▸ **Recorded information**
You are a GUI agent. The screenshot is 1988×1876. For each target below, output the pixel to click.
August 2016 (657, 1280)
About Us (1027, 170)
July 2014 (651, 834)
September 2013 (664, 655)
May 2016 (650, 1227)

▸ **Work instruction**
From the first record to the last, copy everything exactly.

▸ **Response**
You are a GUI agent. The screenshot is 1988×1876. For each target below, output the pixel to click.
August 2016 (657, 1280)
About Us (1027, 170)
July 2014 (651, 834)
September 2013 (664, 655)
May 2016 (650, 1227)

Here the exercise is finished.